INPUT MATERIAL START
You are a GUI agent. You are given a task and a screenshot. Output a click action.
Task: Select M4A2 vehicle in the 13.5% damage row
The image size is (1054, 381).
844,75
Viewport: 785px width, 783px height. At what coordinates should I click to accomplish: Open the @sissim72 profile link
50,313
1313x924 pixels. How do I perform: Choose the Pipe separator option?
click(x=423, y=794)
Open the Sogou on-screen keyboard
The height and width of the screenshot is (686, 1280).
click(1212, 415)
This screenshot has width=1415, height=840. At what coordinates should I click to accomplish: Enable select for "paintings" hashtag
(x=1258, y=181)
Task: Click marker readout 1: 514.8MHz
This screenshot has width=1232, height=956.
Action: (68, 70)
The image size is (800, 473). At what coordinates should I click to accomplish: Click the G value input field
INPUT MATERIAL END
WHAT YOU NEED TO DO ::
Write all the entries again precisely as they were given.

EXERCISE SOLUTION ::
You are a GUI agent. You are given a task and a screenshot. Output a click action.
Task: Select M4A2 vehicle in the 13.5% damage row
The image size is (1054, 381).
844,75
Viewport: 785px width, 783px height. At what coordinates should I click to accomplish: Open the @sissim72 profile link
50,313
1313x924 pixels. How do I perform: Choose the Pipe separator option?
click(x=423, y=794)
Open the Sogou on-screen keyboard
The height and width of the screenshot is (686, 1280).
click(1212, 415)
This screenshot has width=1415, height=840. At what coordinates should I click to accomplish: Enable select for "paintings" hashtag
(x=1258, y=181)
Task: Click marker readout 1: 514.8MHz
This screenshot has width=1232, height=956.
Action: (68, 70)
The image size is (800, 473). At what coordinates should I click to accomplish: Click the G value input field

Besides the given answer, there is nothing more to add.